Voters have national security concerns about Clinton’s recently disclosed use of a private e-mail provider while serving as secretary of State but aren’t as sure she was trying to hide anything. More troubling are the large donations made to the private Clinton Foundation by foreign governments while Clinton was the nation’s chief overseas diplomat.
Eighty-four percent (84%) of Democrats have a favorable opinion of Clinton. Predictably, 80% of GOP voters view her unfavorably, and 70% think Democrats should look for a fresh face next year.
Perhaps of greater concern to Democrats is the finding that 56% of voters not affiliated with either major party also view Clinton unfavorably, including 34% with a Very Unfavorable opinion. Fifty-eight percent (58%) of these voters think the Democratic Party should find someone new to run in 2016.
The older the voter, the more likely he or she is to have an unfavorable opinion of Clinton.
Sixty-five percent (65%) of blacks and 56% of other minority voters share a favorable view of the former first lady and U.S. senator. Fifty-four percent (54%) of whites hold an unfavorable opinion of her.
Among voters who think Democrats need to run a fresh face next year, 32% view Clinton favorably. But this compares to 80% favorables among those who believe the party should promote a candidate who has run in the past. Fifty-two percent (52%) of voters who are undecided also have a favorable opinion of Clinton.

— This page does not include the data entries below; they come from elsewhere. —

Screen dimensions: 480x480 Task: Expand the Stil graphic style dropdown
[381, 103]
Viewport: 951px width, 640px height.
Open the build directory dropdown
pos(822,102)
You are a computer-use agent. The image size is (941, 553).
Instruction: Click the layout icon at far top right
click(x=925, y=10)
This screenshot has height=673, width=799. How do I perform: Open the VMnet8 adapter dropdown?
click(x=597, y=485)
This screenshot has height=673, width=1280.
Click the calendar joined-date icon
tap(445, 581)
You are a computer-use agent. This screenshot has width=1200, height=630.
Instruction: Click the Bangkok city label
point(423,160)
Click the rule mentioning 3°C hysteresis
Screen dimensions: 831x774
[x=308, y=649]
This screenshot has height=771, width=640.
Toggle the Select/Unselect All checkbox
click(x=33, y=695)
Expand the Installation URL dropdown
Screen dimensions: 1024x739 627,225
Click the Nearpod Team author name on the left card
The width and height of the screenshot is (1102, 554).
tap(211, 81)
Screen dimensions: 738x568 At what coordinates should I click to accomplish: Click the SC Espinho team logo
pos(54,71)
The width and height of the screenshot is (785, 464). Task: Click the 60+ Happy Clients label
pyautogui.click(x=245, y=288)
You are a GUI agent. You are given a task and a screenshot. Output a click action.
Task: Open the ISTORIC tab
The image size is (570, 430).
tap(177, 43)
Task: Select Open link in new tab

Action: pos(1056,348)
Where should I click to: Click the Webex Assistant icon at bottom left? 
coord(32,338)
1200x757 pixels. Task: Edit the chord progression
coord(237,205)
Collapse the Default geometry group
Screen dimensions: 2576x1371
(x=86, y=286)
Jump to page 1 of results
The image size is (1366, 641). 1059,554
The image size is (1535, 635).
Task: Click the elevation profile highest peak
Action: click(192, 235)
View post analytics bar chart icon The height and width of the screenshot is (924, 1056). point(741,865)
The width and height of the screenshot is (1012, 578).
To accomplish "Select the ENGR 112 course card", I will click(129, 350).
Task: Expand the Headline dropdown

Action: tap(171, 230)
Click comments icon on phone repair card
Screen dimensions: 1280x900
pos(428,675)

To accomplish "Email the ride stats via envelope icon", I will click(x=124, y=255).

Elizabeth Warren and Joe Biden jump to the head of the list of Democratic contenders if Clinton chooses not to run for president in 2016.
More voters than ever think the circumstances surrounding the murder of the U.S. ambassador and three other U.S. Embassy employees in Benghazi, Libya will hurt Clinton if she runs for president in 2016.
Only 28% of voters think Clinton and Obama like each other, but 75% think the president is likely to endorse her over other Democratic contenders if she runs next year.
Wisconsin Governor Scott Walker has surged to the front of the pack of Republican presidential hopefuls in recent weeks, and he now gives Clinton a run for her money.